Regardless of if you’ve never previously been in a proper recording studio or if you’re an experienced recording artist, there are a few things all artists should do before they head into their recording session. Doing these things will not only save both you and your producer some headaches, but will also save you a ton of studio time, and by extension — save you a ton of money.
6 easy things to do before your studio session
- Rehearse before the session! It’s impossible to record material you don’t know, and the more you rehearse the easier and faster recording will be. This means that both you and the producer can focus more on getting the perfect take than getting takes where you forget the lyrics, sing off-beat or don’t know the melody.
- Make sure all the instruments you’re bringing has been taken care of and are in intonated. Always use new strings, skins, and bring extra drum sticks.
- Come mentally prepared and rested. Music recording can be stressful, and a good night’s sleep will help.
- Discuss the project and ideas with your producer early in the process. Please send in the pre-production as soon as possible.
- Have an extra budget if things go south cause it often takes more time than you might think in the studio. We always estimate the prices upon our experiences but we can never guarantee anything.
- Finish your songs before you enter the studio! Spending hours writing is not an efficient use of neither yours or the producers time.
6 things not to do in a studio session
- Show up 1,5 hours late and expect to get 2 hours overtime for free since.

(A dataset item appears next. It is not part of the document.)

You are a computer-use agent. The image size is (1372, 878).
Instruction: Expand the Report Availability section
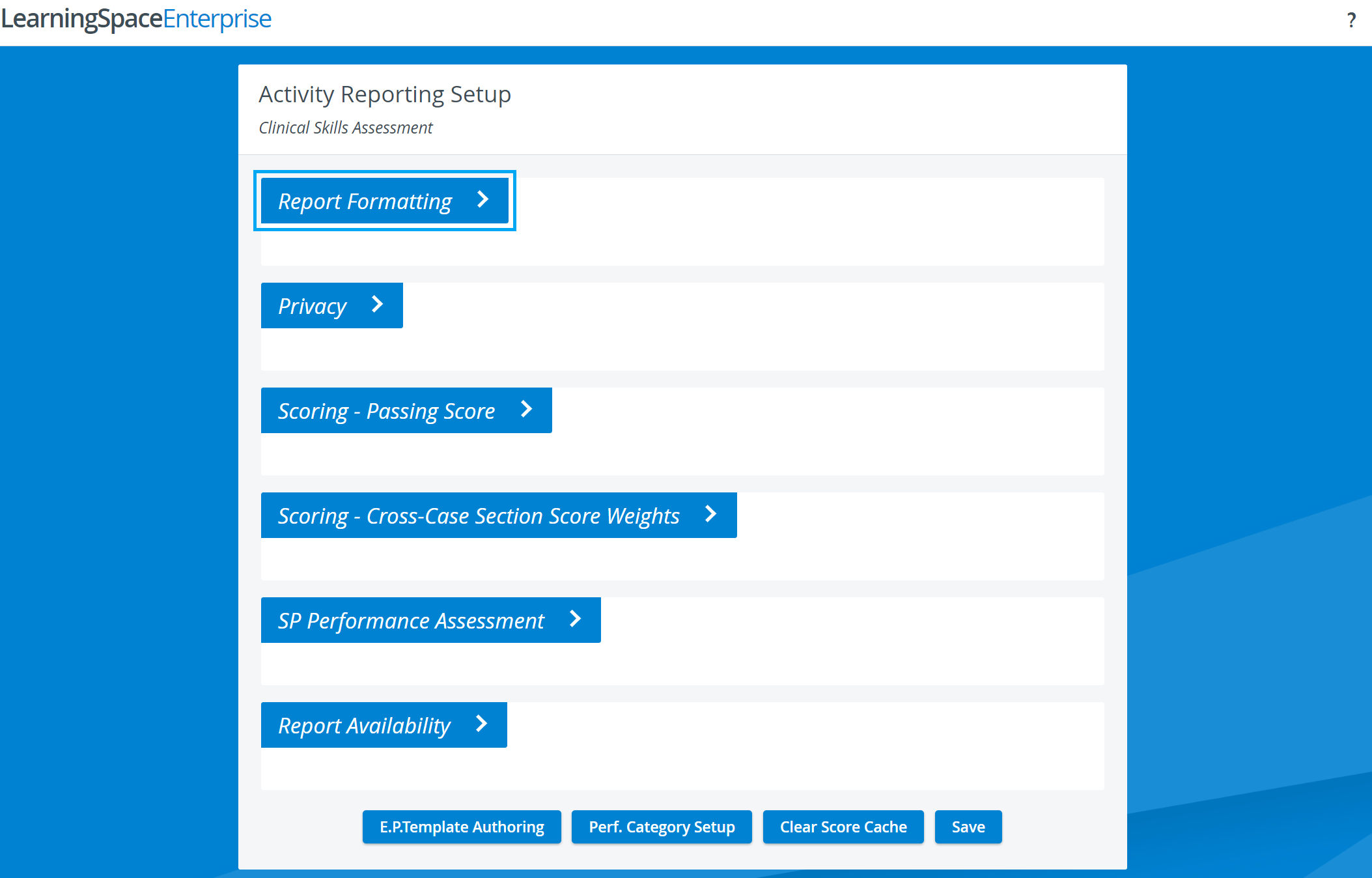[384, 725]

- Show up without anything to record.
- Treat the recording studio as your playground. Yes it should be fun, but don’t run around and try every single instrument and gear. Treat the studio with some respect.
- Don’t show up hungover.
- Ask about every single thing the music producer does. Of course you should learn a thing or two about music recording and tracking but keep in mind that you use a music producer because he or she is a pro and questioning them all the time will probably make them frustrated and you will waste studio time.
- Don’t expect your producer to make wonders all the time. Let’s be honest here. A producer is not a magician and it’s really garbage in, garbage out.